- _DESCRIPTION OF THE TASK_: Please extract the lines below word for word, beginning at the line that has "This screenshot has height=960, width=1280." and stopping after the line that has "will click(x=155, y=118).".

Entries for locating words and elements:
========================================

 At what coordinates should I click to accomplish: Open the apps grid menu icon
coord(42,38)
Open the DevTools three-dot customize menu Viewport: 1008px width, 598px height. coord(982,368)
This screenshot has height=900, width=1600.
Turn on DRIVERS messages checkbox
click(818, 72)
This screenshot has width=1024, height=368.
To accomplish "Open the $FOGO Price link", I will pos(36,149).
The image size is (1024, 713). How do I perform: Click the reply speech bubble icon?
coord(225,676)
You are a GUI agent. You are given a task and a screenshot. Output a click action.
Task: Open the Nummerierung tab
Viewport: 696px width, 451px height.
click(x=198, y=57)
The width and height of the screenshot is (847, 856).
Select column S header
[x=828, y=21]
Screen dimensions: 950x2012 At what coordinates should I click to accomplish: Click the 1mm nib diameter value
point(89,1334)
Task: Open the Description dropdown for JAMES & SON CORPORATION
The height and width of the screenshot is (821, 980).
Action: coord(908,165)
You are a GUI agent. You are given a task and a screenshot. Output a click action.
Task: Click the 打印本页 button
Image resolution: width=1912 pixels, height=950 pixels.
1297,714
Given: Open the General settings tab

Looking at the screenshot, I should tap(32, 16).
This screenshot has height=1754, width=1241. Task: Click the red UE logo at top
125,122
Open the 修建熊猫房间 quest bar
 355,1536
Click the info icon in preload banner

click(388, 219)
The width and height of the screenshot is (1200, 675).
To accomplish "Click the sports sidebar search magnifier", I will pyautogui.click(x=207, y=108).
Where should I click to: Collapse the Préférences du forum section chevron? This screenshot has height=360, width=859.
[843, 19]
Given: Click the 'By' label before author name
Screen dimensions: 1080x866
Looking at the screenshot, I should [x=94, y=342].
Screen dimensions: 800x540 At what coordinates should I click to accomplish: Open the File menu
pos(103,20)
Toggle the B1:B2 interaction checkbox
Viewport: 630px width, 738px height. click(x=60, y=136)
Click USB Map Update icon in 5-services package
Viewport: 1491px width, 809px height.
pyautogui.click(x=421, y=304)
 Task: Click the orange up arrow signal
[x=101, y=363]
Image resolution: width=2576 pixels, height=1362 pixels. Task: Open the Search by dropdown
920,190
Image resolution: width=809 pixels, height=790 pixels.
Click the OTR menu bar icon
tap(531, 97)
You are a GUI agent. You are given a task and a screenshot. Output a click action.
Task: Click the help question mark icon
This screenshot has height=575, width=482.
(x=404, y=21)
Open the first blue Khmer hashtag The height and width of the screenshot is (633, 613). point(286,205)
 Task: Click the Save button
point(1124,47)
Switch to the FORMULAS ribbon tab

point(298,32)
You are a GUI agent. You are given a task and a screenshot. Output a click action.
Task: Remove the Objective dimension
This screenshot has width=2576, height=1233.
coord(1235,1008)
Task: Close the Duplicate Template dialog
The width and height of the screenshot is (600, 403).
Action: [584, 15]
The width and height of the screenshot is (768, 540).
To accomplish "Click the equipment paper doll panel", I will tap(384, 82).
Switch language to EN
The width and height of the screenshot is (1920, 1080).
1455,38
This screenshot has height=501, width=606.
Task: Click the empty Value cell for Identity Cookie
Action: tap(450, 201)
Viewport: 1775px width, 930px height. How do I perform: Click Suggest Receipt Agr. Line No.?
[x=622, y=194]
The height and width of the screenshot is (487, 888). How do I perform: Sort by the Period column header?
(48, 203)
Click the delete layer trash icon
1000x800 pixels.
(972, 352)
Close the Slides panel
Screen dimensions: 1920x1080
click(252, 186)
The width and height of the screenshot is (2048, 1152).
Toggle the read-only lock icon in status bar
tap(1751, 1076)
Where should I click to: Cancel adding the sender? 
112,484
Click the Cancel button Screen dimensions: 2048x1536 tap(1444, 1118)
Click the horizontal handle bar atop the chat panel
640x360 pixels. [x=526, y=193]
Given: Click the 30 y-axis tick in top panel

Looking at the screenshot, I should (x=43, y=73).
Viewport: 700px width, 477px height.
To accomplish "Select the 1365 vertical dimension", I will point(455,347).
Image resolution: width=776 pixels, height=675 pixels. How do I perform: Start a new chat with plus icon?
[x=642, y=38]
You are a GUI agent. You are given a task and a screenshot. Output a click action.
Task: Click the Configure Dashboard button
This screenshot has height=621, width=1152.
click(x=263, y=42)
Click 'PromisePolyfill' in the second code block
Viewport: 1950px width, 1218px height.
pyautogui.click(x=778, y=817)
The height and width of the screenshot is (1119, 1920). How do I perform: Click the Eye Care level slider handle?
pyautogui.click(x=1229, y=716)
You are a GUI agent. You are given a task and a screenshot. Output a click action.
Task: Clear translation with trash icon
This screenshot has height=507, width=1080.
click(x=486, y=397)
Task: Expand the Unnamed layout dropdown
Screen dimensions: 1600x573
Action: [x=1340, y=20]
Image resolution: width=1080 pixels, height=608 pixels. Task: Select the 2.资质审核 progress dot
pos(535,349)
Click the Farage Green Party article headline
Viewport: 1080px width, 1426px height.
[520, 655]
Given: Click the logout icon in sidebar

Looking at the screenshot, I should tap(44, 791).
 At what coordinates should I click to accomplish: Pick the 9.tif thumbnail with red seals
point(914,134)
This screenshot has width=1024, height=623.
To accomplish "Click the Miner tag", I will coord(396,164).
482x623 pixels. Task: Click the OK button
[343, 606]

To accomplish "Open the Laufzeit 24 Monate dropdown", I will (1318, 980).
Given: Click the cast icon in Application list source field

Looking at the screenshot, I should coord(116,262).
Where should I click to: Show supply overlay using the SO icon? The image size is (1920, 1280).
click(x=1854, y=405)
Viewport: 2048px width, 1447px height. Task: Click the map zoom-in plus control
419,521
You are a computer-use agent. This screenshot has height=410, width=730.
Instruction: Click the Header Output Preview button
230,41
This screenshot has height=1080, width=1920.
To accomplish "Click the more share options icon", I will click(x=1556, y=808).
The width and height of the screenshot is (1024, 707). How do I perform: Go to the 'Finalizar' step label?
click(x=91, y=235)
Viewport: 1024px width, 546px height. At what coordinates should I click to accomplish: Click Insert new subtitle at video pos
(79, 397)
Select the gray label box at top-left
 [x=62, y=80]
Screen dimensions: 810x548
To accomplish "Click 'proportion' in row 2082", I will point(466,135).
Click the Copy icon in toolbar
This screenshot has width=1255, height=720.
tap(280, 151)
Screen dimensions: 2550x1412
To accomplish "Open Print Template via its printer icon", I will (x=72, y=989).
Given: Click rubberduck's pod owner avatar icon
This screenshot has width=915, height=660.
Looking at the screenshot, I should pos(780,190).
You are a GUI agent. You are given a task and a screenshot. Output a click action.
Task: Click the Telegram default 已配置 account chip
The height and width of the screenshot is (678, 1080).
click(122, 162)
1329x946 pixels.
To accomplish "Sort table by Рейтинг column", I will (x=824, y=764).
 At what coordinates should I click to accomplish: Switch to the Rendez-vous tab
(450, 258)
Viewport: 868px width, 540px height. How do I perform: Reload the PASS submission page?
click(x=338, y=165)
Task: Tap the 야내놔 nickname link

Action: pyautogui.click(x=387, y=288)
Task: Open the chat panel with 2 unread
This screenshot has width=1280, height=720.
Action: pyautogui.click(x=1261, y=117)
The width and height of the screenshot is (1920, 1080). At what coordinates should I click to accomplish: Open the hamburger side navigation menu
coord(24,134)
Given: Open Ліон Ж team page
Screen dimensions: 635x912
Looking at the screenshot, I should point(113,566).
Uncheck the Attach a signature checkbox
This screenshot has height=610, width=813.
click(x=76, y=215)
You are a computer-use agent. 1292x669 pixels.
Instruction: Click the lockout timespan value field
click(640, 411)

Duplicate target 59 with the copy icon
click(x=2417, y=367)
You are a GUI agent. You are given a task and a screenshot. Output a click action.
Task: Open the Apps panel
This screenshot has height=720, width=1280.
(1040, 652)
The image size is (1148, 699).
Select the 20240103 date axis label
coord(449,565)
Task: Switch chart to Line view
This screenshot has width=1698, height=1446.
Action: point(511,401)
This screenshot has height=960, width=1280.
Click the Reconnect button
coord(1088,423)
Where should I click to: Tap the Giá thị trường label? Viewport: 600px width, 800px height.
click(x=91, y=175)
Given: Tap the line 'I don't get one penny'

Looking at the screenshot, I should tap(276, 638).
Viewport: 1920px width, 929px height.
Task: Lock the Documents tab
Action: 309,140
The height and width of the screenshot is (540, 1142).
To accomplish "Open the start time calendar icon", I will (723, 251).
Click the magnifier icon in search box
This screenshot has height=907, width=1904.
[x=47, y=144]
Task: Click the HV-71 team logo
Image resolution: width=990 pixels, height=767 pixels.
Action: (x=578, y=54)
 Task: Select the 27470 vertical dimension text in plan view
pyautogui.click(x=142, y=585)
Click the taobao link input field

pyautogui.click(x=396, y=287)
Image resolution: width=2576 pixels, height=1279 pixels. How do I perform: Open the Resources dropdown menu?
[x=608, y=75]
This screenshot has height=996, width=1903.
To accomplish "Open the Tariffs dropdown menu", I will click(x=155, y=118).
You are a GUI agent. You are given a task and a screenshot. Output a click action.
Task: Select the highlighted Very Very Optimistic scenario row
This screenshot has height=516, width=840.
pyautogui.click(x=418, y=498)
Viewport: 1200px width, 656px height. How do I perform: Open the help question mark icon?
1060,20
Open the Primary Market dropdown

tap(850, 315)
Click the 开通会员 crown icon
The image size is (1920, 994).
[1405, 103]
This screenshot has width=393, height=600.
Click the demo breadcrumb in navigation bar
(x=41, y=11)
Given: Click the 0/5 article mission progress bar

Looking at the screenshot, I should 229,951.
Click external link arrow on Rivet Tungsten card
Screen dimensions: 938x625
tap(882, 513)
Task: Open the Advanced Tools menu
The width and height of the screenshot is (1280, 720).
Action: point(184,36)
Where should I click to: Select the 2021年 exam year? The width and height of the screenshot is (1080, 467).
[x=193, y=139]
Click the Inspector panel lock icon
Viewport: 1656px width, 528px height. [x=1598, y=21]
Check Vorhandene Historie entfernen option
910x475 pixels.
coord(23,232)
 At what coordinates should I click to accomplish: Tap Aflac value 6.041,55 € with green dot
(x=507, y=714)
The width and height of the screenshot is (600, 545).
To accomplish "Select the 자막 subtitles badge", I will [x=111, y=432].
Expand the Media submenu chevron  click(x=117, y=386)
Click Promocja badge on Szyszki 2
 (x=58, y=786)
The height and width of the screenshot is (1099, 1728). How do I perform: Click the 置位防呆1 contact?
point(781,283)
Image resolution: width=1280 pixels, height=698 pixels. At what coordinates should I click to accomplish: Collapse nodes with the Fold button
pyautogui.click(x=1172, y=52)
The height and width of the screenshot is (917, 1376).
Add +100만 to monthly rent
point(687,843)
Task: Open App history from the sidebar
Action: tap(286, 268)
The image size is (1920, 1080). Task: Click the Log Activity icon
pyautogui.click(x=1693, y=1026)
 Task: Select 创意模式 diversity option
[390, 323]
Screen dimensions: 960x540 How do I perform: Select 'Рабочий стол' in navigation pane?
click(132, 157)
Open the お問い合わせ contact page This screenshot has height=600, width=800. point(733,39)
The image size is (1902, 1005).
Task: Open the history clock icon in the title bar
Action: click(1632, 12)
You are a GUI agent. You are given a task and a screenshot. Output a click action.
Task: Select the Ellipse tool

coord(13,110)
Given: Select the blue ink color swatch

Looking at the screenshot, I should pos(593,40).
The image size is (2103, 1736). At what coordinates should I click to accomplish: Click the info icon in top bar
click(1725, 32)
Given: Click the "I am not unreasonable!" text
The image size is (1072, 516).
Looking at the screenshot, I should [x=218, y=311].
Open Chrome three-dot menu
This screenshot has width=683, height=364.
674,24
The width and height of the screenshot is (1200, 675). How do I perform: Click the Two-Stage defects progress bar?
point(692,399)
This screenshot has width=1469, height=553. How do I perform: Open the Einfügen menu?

========================================

- _OUTPUT OF THE EXERCISE_:
This screenshot has height=960, width=1280.
Click the Reconnect button
coord(1088,423)
Where should I click to: Tap the Giá thị trường label? Viewport: 600px width, 800px height.
click(x=91, y=175)
Given: Tap the line 'I don't get one penny'

Looking at the screenshot, I should tap(276, 638).
Viewport: 1920px width, 929px height.
Task: Lock the Documents tab
Action: 309,140
The height and width of the screenshot is (540, 1142).
To accomplish "Open the start time calendar icon", I will (723, 251).
Click the magnifier icon in search box
This screenshot has height=907, width=1904.
[x=47, y=144]
Task: Click the HV-71 team logo
Image resolution: width=990 pixels, height=767 pixels.
Action: (x=578, y=54)
 Task: Select the 27470 vertical dimension text in plan view
pyautogui.click(x=142, y=585)
Click the taobao link input field

pyautogui.click(x=396, y=287)
Image resolution: width=2576 pixels, height=1279 pixels. How do I perform: Open the Resources dropdown menu?
[x=608, y=75]
This screenshot has height=996, width=1903.
To accomplish "Open the Tariffs dropdown menu", I will click(x=155, y=118).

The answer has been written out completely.